### Source extract
===

Analyzing Feature Learning In Artificial Neural Networks And Neural Collapse

Artificial Neural Networks (ANNs) are commonly used for machine vision purposes, where they are tasked with object recognition. This is accomplished by taking a multi-layer network and using a training data set to configure the weights associated with each ‘neuron’. Due to the complexity of these ANNs for non-trivial data sets, it’s often hard to make head or tails of what the network is actually matching in a given (non-training data) input. In a March 2024 study (preprint) by [A. Radhakrishnan] and colleagues in Science an approach is provided to elucidate and diagnose this mystery somewhat, by using what they call the average gradient outer product (AGOP).

Defined as the uncentered covariance matrix of the ANN’s input-output gradients averaged over the training dataset, this property can provide information on the data set’s features used for predictions. This turns out to be strongly correlated with repetitive information, such as the presence of eyes in recognizing whether lipstick is being worn and star patterns in a car and truck data set rather than anything to do with the (highly variable) vehicles. None of this was perhaps too surprising, but a number of the same researchers used the same AGOP for elucidating the mechanism behind neural collapse (NC) in ANNs.

===

### What to do
1: Retype the passage of the feature learning article from "Analyzing Feature Learning" up to and including "outer product (AGOP).".
2: What does AGOP stand for in the feature learning article?
3: Carry on the article about feature learning in artificial neural networks from its last sentence.

===

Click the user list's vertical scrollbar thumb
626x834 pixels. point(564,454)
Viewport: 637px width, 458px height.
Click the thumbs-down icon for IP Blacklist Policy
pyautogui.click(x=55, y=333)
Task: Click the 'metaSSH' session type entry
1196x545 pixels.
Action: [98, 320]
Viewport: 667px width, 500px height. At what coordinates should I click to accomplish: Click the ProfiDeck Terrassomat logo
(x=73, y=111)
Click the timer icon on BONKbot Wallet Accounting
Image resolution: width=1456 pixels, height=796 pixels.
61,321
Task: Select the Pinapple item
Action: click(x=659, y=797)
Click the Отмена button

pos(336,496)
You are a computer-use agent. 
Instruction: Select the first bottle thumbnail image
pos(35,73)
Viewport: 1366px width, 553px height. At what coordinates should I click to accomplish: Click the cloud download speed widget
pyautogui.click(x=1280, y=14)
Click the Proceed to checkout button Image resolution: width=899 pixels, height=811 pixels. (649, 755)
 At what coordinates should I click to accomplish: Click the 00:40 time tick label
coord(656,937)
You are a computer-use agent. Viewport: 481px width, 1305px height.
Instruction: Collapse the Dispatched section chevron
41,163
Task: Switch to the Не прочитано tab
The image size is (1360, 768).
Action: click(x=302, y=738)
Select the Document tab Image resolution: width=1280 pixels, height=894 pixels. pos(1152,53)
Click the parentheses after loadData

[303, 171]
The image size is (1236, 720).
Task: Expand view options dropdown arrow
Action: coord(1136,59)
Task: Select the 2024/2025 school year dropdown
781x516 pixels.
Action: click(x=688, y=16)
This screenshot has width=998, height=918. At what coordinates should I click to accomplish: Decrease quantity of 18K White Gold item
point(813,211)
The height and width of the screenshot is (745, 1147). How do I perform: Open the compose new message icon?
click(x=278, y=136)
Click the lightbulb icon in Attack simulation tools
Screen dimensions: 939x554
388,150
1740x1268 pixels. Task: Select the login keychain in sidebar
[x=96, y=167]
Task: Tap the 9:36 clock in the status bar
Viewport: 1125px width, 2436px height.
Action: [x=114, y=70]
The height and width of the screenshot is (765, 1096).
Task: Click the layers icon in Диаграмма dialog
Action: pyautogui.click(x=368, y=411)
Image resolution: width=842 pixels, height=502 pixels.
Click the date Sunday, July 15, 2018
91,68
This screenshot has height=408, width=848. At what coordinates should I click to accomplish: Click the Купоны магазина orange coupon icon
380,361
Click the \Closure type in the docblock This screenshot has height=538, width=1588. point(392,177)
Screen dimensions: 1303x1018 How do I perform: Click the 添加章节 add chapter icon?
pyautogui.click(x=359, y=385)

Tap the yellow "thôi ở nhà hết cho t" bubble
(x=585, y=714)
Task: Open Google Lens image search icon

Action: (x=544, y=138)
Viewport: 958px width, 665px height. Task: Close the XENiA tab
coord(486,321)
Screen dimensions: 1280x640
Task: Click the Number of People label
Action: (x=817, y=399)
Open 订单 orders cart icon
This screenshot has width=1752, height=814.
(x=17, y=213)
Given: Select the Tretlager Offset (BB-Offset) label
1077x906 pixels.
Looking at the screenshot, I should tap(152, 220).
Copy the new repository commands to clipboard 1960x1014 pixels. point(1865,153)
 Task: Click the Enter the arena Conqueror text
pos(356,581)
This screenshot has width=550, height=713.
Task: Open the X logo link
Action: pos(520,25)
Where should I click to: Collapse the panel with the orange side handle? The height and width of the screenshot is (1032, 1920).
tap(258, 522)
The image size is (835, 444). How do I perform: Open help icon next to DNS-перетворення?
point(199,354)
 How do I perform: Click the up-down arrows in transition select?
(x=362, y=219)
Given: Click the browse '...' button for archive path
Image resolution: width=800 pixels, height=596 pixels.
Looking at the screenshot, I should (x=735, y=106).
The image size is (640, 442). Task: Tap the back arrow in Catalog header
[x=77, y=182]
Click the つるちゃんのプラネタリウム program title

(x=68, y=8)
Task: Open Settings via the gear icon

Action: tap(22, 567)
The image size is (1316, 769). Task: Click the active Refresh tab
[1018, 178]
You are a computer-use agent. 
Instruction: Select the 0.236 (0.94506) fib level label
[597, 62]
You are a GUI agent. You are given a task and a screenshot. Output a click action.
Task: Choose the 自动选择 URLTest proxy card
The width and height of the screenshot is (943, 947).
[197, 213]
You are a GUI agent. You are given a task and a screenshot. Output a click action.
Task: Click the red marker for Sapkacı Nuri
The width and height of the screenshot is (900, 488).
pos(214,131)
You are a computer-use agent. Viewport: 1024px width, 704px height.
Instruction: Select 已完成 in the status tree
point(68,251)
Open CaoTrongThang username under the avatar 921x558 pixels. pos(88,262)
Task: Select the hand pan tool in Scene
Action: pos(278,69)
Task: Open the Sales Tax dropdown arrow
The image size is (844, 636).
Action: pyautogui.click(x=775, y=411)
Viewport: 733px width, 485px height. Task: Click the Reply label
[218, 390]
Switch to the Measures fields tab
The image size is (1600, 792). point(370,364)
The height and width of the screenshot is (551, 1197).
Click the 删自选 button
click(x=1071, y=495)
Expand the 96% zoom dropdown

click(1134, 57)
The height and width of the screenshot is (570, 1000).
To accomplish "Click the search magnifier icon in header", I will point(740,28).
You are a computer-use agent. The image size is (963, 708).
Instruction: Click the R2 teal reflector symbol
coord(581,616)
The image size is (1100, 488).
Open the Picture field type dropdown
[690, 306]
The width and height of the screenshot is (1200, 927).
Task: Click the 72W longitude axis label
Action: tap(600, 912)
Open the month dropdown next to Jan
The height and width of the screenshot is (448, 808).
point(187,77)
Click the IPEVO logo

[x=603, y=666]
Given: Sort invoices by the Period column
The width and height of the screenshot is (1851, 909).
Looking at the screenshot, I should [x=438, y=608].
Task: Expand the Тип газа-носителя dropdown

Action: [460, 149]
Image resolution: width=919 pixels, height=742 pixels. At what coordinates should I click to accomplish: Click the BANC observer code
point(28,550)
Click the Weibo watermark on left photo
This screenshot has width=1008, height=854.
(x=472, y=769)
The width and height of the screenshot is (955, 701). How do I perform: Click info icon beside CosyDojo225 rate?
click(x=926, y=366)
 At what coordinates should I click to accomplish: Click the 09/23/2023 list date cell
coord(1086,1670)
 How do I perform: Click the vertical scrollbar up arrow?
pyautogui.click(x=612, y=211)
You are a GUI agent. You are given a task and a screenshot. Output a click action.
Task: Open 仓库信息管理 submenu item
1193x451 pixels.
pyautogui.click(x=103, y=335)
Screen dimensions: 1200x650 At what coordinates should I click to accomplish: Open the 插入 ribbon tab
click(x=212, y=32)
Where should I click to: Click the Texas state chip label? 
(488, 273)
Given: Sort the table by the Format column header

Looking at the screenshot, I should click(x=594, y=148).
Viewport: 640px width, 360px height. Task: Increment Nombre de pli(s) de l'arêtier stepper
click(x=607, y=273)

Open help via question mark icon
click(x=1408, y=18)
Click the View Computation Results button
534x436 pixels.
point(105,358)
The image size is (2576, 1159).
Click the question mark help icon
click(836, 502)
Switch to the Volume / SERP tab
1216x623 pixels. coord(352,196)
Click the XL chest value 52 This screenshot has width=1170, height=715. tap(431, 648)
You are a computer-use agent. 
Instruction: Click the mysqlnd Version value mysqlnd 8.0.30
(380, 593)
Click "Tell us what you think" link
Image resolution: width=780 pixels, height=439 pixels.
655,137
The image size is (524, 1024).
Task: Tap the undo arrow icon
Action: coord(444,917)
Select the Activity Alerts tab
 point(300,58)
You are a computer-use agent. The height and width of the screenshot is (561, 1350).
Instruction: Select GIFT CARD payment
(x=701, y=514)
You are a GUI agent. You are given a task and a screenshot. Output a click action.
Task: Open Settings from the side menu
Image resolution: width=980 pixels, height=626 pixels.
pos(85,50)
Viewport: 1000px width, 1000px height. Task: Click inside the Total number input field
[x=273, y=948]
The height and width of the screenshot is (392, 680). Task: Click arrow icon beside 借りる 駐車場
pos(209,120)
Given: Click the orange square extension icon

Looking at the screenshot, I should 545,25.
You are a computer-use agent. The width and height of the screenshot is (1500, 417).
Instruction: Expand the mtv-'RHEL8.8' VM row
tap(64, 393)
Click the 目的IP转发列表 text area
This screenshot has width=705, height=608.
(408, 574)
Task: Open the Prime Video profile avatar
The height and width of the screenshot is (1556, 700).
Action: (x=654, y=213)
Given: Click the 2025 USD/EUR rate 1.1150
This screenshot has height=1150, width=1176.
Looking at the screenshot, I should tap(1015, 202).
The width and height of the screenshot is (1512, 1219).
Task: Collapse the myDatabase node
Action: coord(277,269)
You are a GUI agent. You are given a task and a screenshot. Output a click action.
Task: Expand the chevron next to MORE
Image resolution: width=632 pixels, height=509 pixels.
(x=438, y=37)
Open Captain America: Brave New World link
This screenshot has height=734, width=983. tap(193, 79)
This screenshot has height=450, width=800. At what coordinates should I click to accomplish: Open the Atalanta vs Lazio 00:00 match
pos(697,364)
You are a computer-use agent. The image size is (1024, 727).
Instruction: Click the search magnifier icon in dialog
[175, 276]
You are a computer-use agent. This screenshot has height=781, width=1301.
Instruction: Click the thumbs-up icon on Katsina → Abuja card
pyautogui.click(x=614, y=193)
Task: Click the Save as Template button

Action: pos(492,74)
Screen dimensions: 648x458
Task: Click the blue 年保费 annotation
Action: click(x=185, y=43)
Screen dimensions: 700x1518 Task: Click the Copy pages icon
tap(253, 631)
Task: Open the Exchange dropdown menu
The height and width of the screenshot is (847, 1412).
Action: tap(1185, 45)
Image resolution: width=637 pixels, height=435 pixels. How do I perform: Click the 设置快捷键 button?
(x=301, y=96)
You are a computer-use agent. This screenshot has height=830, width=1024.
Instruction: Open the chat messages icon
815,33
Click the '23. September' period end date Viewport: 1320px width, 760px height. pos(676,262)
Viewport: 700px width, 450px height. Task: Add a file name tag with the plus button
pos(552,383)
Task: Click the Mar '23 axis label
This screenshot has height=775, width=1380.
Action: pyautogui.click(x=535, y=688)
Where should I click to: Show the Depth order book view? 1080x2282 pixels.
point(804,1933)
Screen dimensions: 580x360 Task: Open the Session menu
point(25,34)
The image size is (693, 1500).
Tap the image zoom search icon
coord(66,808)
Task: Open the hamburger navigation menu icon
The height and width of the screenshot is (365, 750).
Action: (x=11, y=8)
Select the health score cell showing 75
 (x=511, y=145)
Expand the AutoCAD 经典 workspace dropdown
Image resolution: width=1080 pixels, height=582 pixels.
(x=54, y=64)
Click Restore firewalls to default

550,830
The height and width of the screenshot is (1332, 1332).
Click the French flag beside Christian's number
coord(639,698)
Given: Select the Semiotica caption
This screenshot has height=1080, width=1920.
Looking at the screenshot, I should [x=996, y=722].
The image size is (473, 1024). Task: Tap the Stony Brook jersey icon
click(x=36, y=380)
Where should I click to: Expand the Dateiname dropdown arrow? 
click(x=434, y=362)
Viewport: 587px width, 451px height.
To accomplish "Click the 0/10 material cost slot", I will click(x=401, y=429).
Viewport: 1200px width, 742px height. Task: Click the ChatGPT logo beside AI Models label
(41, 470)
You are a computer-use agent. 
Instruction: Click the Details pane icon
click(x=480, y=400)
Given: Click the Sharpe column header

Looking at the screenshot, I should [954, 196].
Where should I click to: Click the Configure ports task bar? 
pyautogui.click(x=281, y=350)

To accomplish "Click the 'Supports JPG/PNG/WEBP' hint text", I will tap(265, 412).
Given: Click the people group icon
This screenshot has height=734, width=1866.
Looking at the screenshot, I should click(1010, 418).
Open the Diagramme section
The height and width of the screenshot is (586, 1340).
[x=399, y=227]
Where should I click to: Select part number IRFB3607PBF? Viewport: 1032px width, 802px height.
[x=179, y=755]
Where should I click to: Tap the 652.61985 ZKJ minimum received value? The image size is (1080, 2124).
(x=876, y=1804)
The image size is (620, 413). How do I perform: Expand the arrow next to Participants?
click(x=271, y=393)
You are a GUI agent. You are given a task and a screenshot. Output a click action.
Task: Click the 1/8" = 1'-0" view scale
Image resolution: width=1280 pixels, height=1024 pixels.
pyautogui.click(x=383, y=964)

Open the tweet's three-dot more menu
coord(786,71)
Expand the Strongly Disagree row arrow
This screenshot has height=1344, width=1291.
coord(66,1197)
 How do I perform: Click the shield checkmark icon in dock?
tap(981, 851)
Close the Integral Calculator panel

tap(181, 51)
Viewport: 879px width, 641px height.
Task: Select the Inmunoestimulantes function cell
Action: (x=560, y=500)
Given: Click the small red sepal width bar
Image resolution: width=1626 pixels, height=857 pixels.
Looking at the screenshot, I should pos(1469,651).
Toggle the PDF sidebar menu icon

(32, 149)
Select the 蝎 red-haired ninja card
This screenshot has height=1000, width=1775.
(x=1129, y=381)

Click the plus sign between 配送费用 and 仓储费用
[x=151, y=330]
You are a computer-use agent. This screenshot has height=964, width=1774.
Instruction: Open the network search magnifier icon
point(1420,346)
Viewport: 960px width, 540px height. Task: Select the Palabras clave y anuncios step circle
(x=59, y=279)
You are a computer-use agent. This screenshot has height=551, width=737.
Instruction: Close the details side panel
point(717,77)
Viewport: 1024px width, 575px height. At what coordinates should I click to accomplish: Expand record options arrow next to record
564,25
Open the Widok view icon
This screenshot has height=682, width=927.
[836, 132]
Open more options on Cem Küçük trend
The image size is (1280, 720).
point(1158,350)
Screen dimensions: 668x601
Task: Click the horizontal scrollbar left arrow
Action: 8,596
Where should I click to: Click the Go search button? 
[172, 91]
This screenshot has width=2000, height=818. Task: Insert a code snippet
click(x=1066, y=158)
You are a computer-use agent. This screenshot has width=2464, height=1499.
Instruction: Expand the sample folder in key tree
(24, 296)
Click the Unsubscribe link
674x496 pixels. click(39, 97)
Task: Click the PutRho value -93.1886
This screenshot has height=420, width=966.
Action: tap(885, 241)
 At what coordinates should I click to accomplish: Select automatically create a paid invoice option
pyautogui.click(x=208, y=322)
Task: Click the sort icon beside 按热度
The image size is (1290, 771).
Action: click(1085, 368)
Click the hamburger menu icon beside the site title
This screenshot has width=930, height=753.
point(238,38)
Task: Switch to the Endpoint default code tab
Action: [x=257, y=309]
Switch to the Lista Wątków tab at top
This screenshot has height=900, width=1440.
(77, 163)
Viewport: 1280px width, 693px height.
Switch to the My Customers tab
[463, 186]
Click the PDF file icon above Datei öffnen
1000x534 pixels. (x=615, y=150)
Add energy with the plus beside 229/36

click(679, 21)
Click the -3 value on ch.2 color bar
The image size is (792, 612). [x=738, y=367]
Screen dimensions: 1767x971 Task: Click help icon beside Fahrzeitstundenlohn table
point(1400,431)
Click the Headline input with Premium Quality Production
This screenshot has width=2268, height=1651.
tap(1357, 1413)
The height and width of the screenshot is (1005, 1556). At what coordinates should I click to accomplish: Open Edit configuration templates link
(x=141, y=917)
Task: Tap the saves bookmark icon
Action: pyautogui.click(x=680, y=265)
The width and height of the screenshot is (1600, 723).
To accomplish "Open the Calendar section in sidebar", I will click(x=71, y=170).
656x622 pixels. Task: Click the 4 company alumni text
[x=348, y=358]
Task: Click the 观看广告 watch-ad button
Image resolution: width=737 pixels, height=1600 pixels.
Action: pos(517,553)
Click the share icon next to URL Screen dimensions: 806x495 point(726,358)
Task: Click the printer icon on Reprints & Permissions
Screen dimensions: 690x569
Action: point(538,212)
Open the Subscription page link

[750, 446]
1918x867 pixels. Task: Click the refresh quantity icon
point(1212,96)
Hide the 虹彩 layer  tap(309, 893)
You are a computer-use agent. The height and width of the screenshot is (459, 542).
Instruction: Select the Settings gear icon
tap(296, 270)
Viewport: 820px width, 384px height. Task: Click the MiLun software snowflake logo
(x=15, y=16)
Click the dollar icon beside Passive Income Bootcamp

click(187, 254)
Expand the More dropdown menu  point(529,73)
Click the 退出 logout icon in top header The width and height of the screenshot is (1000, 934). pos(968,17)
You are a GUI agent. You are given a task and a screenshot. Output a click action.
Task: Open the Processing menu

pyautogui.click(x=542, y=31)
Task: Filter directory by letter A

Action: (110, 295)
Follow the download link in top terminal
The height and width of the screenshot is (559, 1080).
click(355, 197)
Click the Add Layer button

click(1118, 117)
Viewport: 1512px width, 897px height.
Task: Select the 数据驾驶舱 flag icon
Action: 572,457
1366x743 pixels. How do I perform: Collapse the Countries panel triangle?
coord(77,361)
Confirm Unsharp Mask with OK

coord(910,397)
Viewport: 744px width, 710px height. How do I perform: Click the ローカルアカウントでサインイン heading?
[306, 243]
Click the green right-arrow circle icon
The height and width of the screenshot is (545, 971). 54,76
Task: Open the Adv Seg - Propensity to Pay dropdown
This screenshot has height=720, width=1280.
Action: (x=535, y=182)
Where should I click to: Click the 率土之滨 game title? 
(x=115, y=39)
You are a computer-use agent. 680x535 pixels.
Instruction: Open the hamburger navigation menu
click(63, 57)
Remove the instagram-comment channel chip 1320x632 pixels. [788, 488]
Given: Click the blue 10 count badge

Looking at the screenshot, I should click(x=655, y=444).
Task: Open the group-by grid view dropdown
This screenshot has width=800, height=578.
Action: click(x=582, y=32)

===

### Results of the exercise
1:
Analyzing Feature Learning In Artificial Neural Networks And Neural Collapse

Artificial Neural Networks (ANNs) are commonly used for machine vision purposes, where they are tasked with object recognition. This is accomplished by taking a multi-layer network and using a training data set to configure the weights associated with each ‘neuron’. Due to the complexity of these ANNs for non-trivial data sets, it’s often hard to make head or tails of what the network is actually matching in a given (non-training data) input. In a March 2024 study (preprint) by [A. Radhakrishnan] and colleagues in Science an approach is provided to elucidate and diagnose this mystery somewhat, by using what they call the average gradient outer product (AGOP).

2: Average gradient outer product.

3:
NC occurs when an ANN gets overtrained (overparametrized). In the preprint paper by [D. Beaglehole] et al. the AGOP is used to provide evidence for the mechanism behind NC during feature learning. Perhaps the biggest take-away from these papers is that while ANNs can be useful, they’re also incredibly complex and poorly understood. The more we learn about their properties, the more appropriately we can use them.

9 thoughts on “Analyzing Feature Learning In Artificial Neural Networks And Neural Collapse

  1. I’ve been really fascinated with understanding how different parts of a neutral network contribute to a network as a whole. In my opinion the easiest way to start to understand the different parts of a network is to just make it way smaller. The thinking here is that once we can shrink and understand a network we (thankfully) can transition out of the realm of computer science and take out our dynamical modeling and systems engineering toolbox.

    Trading spatial complexity for temporal complexity is an interesting path i.e. fewer but more complicated nodes:

    https://doi.org/10.1016/S0893-6080(05)80125-X

    (Currently doing a thesis related to such a topic but a hardware based climax)

    1. One approach I tinkered with many years ago was a MoE style, each agent was trained for a highly specific task with it’s result feeding into another. This allowed for better understanding of what was going on in the overall model. Added benefit that it was also easier to train the individual small components on gaming level GPU memory sizes — downside is there were a lot of models you had to retrain if you made a significant change, so proper system pipeline design became a must (being very selective on what becomes dependent).

      There’s been a few other papers recently on trying to develop tools or methods to extract more of the “why” out of the black box, since parameter count has exploded and most older methods (confusion matrix, etc.) are no longer feasible.

      I’d recommend checking out the YouTube channel TwoMinutePapers .. great short breakdowns.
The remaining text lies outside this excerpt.